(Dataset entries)
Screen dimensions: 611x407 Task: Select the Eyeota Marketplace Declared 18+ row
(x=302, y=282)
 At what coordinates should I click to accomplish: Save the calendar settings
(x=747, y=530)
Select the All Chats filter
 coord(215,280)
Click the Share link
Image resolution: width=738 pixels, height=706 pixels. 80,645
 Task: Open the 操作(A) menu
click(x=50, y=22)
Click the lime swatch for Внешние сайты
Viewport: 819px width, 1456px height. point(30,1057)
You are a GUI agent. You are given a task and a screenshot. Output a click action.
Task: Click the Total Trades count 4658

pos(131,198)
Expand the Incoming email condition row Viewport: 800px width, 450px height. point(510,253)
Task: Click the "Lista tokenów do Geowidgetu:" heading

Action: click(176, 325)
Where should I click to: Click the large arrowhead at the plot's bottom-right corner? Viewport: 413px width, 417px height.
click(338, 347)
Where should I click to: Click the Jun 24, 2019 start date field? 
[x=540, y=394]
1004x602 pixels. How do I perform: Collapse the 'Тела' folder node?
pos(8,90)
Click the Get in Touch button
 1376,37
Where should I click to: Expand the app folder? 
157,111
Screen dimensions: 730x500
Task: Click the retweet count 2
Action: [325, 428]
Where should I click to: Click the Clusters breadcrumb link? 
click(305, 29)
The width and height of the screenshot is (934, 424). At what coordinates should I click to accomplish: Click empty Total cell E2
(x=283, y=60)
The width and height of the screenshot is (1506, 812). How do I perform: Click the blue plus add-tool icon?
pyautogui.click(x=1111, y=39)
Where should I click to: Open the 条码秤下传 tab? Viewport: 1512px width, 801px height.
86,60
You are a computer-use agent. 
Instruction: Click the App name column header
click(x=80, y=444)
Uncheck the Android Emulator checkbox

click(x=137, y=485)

** Work order **
Output every record above exactly as it was given.

** Solved problem **
Screen dimensions: 611x407 Task: Select the Eyeota Marketplace Declared 18+ row
(x=302, y=282)
 At what coordinates should I click to accomplish: Save the calendar settings
(x=747, y=530)
Select the All Chats filter
 coord(215,280)
Click the Share link
Image resolution: width=738 pixels, height=706 pixels. 80,645
 Task: Open the 操作(A) menu
click(x=50, y=22)
Click the lime swatch for Внешние сайты
Viewport: 819px width, 1456px height. point(30,1057)
You are a GUI agent. You are given a task and a screenshot. Output a click action.
Task: Click the Total Trades count 4658

pos(131,198)
Expand the Incoming email condition row Viewport: 800px width, 450px height. point(510,253)
Task: Click the "Lista tokenów do Geowidgetu:" heading

Action: click(176, 325)
Where should I click to: Click the large arrowhead at the plot's bottom-right corner? Viewport: 413px width, 417px height.
click(338, 347)
Where should I click to: Click the Jun 24, 2019 start date field? 
[x=540, y=394]
1004x602 pixels. How do I perform: Collapse the 'Тела' folder node?
pos(8,90)
Click the Get in Touch button
 1376,37
Where should I click to: Expand the app folder? 
157,111
Screen dimensions: 730x500
Task: Click the retweet count 2
Action: [325, 428]
Where should I click to: Click the Clusters breadcrumb link? 
click(305, 29)
The width and height of the screenshot is (934, 424). At what coordinates should I click to accomplish: Click empty Total cell E2
(x=283, y=60)
The width and height of the screenshot is (1506, 812). How do I perform: Click the blue plus add-tool icon?
pyautogui.click(x=1111, y=39)
Where should I click to: Open the 条码秤下传 tab? Viewport: 1512px width, 801px height.
86,60
You are a computer-use agent. 
Instruction: Click the App name column header
click(x=80, y=444)
Uncheck the Android Emulator checkbox

click(x=137, y=485)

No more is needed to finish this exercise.